======== Provided records ========

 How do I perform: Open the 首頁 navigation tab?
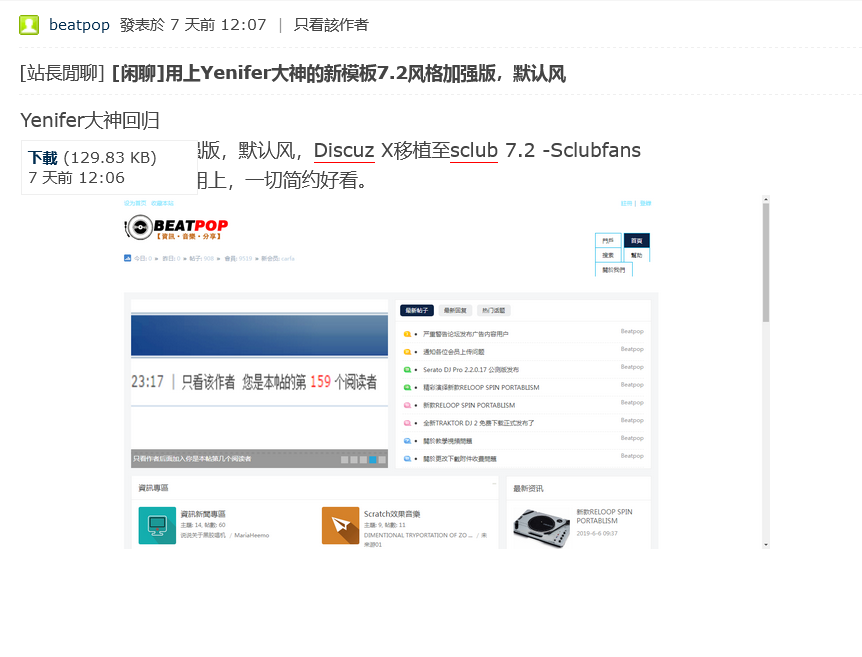(636, 241)
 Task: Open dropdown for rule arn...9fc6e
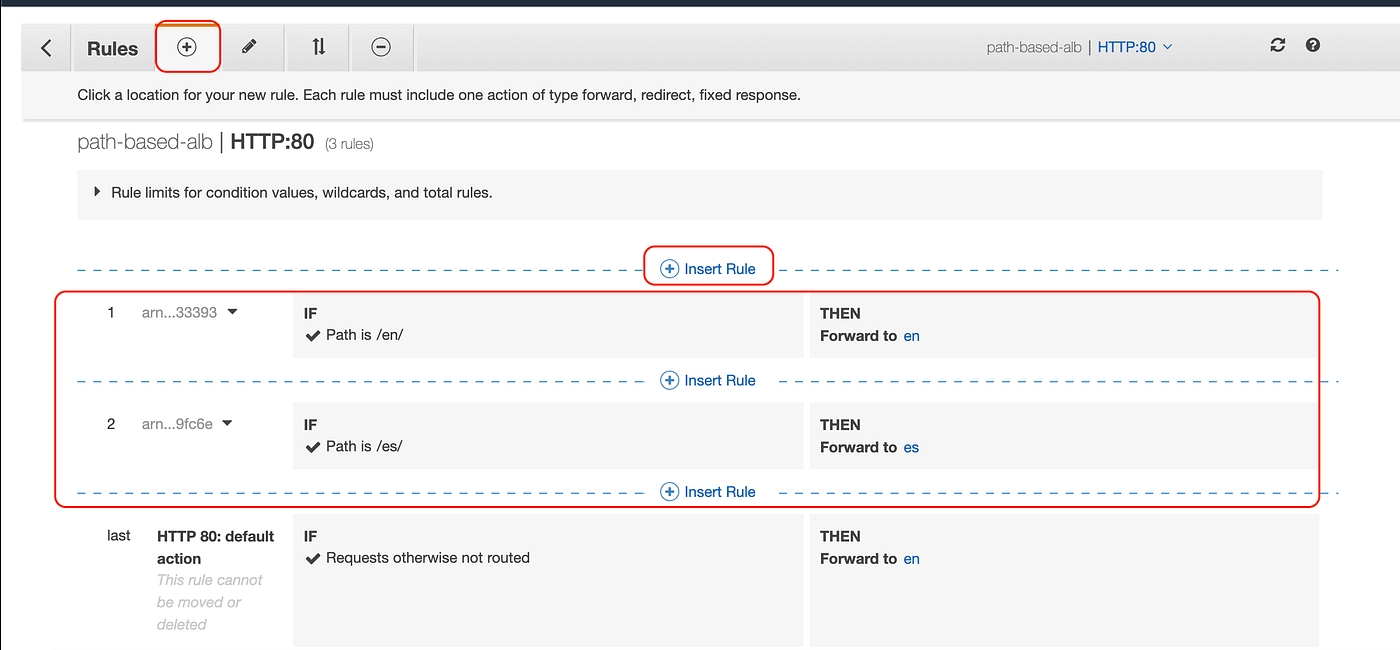pos(227,424)
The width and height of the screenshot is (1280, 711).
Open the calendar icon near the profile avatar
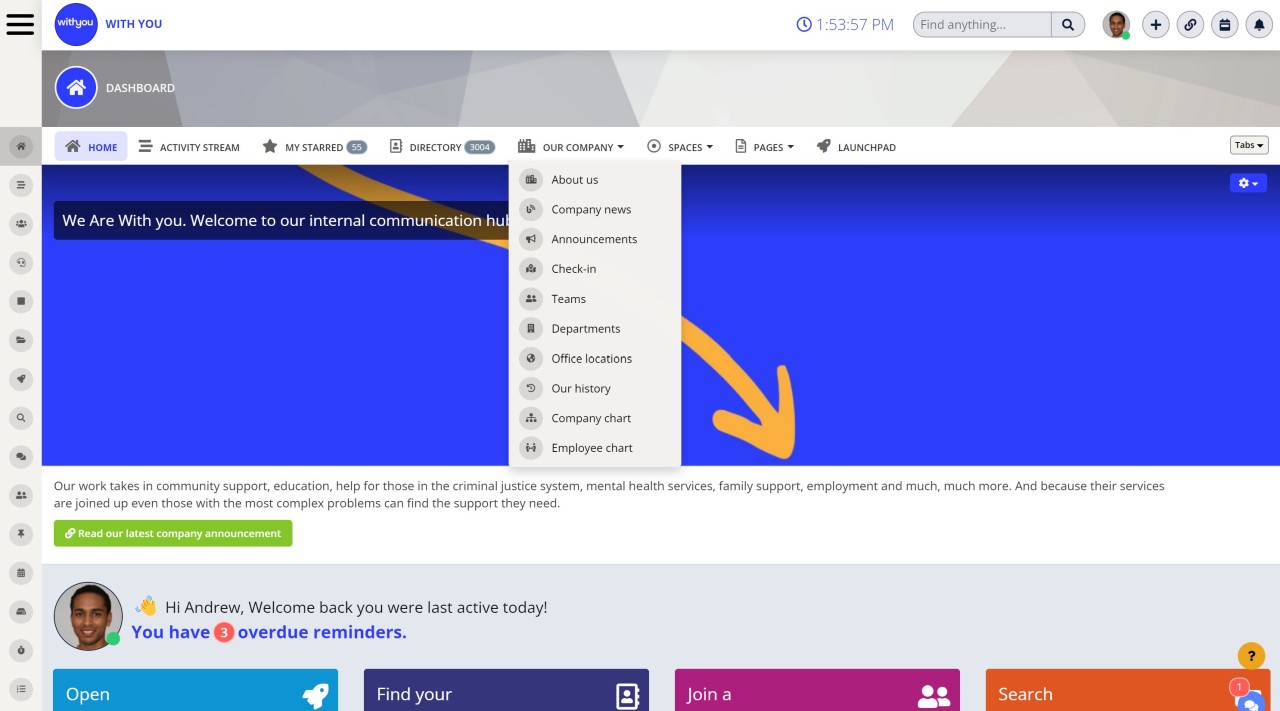pos(1224,24)
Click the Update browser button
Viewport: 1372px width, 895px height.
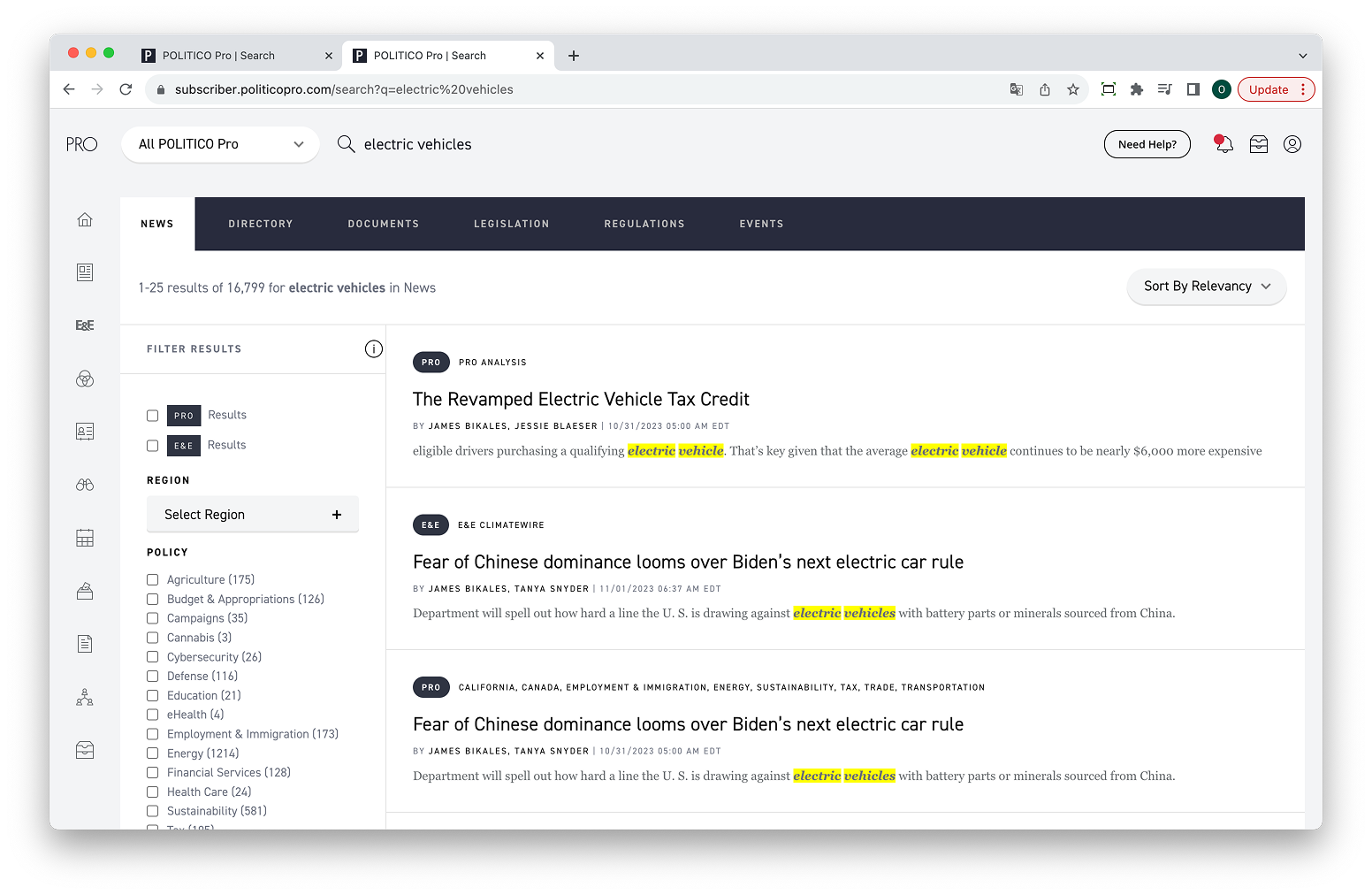pos(1268,89)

========

• What you need to do: Give back all of the data exactly, but not the pictures.

• Answer to this task:
 How do I perform: Open the 首頁 navigation tab?
(636, 241)
 Task: Open dropdown for rule arn...9fc6e
pos(227,424)
The width and height of the screenshot is (1280, 711).
Open the calendar icon near the profile avatar
pos(1224,24)
Click the Update browser button
Viewport: 1372px width, 895px height.
pos(1268,89)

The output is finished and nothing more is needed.